For the better class of the original Puritans, to whom, at the first, this name was given as a term of reproach, we have in certain aspects of their character and history, considerable respect. That man has no true reverence for goodness, who condemns these men unqualifiedly and without exception. In all the great questions which mark historical epochs, there are always two sides. There are two sides here. In that day of practical license and doctrinal laxity, when such a man as Dean Swift, who was hobnobbing with such a man as Bolingbroke, and caricaturing such a man as Robert Boyle, hoped to be a Bishop; when Archbishop Tillotson was denying the Eternity of Punishment, disparaging the Athanasian Creed, and preaching a cold Morality in the place of the Cross of Christ; in such a day, the Puritans laid hold of, and presented to the world, certain living truths and principles, however much these truths and principles were twisted, and narrowed, and perverted in their hands. Notwithstanding their cant and nasal twang, notwithstanding their sacrilegious and horrible trampling upon sacred places and things, notwithstanding their overstrained morality, which afterwards rebounded with such shocking results, notwithstanding the sheer hypocrisy, the self-will, the quenchless thirst for power, an ambition, whose motto seemed to be "rule or ruin," notwithstanding the sheer hypocrisy which, in not a few of their leaders, concealed the grossest moral delinquency behind a solemn sanctimonious visage-notwithstanding all this, there was among them real genuine sanctity, and their position was an honest, fearless protest against doctrinal and practical degeneracy.
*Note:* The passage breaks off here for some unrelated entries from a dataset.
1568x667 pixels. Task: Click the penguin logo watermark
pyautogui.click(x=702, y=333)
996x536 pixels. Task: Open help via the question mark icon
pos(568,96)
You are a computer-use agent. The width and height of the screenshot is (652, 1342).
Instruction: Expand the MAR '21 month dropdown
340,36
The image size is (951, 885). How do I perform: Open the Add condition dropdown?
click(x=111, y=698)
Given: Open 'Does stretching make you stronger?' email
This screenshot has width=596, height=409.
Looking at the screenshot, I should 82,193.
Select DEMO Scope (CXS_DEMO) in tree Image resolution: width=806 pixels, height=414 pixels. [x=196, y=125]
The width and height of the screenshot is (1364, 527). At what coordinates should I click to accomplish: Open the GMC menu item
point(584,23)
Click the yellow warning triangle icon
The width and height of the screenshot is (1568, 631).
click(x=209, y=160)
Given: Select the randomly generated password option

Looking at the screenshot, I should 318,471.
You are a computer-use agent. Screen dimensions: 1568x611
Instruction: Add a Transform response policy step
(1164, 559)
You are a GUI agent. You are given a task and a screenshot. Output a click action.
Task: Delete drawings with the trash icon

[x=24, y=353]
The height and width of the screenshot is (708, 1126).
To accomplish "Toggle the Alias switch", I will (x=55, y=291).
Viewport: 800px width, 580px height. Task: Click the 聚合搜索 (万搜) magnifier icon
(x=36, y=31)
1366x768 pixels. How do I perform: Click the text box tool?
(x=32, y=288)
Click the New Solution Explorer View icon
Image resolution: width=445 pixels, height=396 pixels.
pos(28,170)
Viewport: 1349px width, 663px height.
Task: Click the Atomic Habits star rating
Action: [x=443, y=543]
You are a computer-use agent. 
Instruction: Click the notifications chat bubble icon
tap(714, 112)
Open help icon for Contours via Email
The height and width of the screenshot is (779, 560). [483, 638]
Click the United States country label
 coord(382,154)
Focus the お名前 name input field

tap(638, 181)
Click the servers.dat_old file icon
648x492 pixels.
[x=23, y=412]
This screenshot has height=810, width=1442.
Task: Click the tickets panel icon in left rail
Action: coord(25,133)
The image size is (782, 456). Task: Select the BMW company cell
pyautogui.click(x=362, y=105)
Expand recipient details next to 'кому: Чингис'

The Puritans did not represent the best life of the English Church. In this respect, the greatest injustice has been done to the Church at that period. Puritanism then, and Wesleyanism a century later, were extreme developments of a great religious movement in the English Church, which reached the very heart and soul of the Establishment; and the breadth and depth, and power of the current of Christian life were not

the less real, even though they lacked the noisy demonstration of shallower streams. Let it ever be remembered, also, that every living truth and principle which they represented, every true element of power which they possessed, and every lofty and commanding virtue which they exhibited, they inherited as their birth-right from the good old Mother Church of England, of which they were all members, and the better part of them ordained Ministers.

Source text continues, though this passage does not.